Learn how to manage employment termination lawfully in Australia. We guide businesses through compliant processes, recent legal changes, and best practices.

How to avoid legal risk when terminating employees

Terminating an employee is one of the trickiest things a business will ever do. Get it right, and you protect your business and treat people fairly. Get it wrong, and you’re staring down an unfair dismissal claim, an unlawful termination allegation, reputational damage, and a whole lot of unnecessary stress.

And with the 2025 legal updates now in full swing, employers need to be sharper than ever. The days of winging it or having a carpark chat are over.

At HR Gurus, we help Melbourne businesses handle termination of employment the right way, compliant, fair, and drama-free. Here’s your practical guide to staying out of legal hot water.

Get across this legal framework

Termination of employment in Australia sits under the Fair Work Act 2009, the National Employment Standards (NES), and any relevant Modern Awards or Enterprise Agreements. These laws set the minimum standards for notice periods, valid grounds for termination, pay, and what makes a process procedurally fair.

Recent legal updates effective from 2025 include:

  • Increased minimum wages and unfair dismissal thresholds
  • Enhanced protections against wage theft and unlawful terminations
  • Adjusted superannuation guarantee rates

Employers must have a valid, defensible reason for termination and follow the right process. Anything less opens the door to a claim.

Types of termination and why it matters

  • Involuntary Termination: Nobody wants this. Performance, misconduct, or redundancy terminations all demand tight processes. Investigate, document, warn, offer a chance to improve, and get notice and final pay sorted.
  • Voluntary Termination: When someone resigns or retires, you still need to document it properly and finalise their entitlements.
  • Redundancy: A redundancy is only genuine when you follow the legal steps of real consultation, correct notice, and redundancy pay for those who qualify.
  • Fixed-Term/Casual Contracts: When a contract expires, stick to what the contract and award say about ending the employment.

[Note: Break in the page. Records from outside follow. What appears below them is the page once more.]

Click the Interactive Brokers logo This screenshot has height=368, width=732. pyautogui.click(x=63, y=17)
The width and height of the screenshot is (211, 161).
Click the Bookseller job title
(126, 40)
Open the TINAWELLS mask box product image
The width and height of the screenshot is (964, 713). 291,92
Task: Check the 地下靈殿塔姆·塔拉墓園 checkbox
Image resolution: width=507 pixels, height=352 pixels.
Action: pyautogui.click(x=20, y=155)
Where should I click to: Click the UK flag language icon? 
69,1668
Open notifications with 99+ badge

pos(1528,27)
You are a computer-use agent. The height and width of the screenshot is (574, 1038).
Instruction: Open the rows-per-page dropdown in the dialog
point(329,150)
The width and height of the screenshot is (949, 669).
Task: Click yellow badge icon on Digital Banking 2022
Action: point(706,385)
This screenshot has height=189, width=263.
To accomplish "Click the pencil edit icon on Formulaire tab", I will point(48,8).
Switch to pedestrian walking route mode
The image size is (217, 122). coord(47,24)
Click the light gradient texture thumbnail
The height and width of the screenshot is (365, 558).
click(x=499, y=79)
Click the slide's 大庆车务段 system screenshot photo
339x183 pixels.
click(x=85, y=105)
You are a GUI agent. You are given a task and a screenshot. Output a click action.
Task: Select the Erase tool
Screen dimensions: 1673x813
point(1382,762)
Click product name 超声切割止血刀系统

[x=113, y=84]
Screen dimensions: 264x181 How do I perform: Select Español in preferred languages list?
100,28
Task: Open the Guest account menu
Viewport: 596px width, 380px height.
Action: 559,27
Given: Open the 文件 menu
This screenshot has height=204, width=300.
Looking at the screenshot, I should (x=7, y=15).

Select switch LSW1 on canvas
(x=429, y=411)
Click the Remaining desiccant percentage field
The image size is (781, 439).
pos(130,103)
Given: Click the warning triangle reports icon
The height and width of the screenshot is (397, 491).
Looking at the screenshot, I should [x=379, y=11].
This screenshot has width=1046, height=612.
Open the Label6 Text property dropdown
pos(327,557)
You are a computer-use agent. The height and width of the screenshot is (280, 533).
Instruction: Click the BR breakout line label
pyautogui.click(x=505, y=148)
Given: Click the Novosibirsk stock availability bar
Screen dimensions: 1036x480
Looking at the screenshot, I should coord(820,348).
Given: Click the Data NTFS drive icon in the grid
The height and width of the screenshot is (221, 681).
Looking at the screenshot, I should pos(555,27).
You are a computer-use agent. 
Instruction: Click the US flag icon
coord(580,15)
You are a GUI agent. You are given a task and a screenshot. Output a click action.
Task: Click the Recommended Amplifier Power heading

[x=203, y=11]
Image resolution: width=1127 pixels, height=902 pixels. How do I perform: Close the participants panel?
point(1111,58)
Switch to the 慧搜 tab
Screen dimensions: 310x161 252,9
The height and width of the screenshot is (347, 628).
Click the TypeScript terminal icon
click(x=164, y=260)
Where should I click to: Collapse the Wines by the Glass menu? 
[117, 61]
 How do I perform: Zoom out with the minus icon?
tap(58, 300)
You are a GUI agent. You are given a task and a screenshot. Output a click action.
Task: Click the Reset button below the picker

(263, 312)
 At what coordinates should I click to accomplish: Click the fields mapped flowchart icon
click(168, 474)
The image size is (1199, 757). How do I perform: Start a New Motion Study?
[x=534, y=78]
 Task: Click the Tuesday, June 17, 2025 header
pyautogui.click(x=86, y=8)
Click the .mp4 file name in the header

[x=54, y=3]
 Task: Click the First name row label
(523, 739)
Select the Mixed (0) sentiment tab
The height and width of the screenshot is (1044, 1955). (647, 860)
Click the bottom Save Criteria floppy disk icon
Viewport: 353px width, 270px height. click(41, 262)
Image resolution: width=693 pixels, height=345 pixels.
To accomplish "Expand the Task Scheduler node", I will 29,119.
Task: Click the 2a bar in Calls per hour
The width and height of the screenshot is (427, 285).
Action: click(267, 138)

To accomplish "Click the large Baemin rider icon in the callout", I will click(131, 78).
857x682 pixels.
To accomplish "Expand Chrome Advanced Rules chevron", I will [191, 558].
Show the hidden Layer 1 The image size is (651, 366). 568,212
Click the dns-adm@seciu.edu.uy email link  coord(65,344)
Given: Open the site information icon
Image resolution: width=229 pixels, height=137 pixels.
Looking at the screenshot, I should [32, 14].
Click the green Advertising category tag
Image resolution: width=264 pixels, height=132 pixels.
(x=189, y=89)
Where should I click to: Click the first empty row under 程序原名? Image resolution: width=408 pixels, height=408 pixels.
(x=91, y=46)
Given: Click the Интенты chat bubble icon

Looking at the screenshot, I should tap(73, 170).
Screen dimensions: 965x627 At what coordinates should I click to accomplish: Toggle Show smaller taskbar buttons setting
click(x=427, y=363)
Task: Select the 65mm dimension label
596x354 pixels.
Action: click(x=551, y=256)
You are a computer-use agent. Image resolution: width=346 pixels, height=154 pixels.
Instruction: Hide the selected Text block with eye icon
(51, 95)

Be clear on what kind of termination you’re dealing with. It’s key to applying the right process and avoiding legal headaches.

Step-by-Step guide to lawful employment termination

Step 1: Get prepared

Here is where you call us and say thanks for all the templates. Gather all relevant performance records, warnings, correspondence, and evidence to support your decision. Review your award contracts, and policies. This also helps to sense check and confirm termination is the right call and highlight any risk areas. Get HR or legal advice if discrimination risks or complexity are involved.

Step 2: Be straight with your employee

Sit down privately, outline the issues, and let the employee respond. Fair process means giving them a genuine shot to improve or explain. And yes, you know what we are going to say, document every step.

Step 3: Put it in writing

Provide a written notice with the reasons, end date, notice or payment in lieu, final entitlements, and property return steps. For mutual separations or settlements, use a thorough agreement to capture all terms.

Step 4: Wrapping up pay and entitlements

Work out everything owed. Calculate notice pay, accrued annual and long service leave, any redundancy pay, and contractual benefits. Pay it promptly and issue an itemised payslip.

Step 5: Manage Post-Termination Risk

It ain’t over ‘til it’s over. Make it easy for the employee to ask final questions and be prepared for any follow-up or claims. Get HR advice to double-check your paperwork and minimise dispute risk.

Avoiding unlawful termination (it doesn’t look good on you)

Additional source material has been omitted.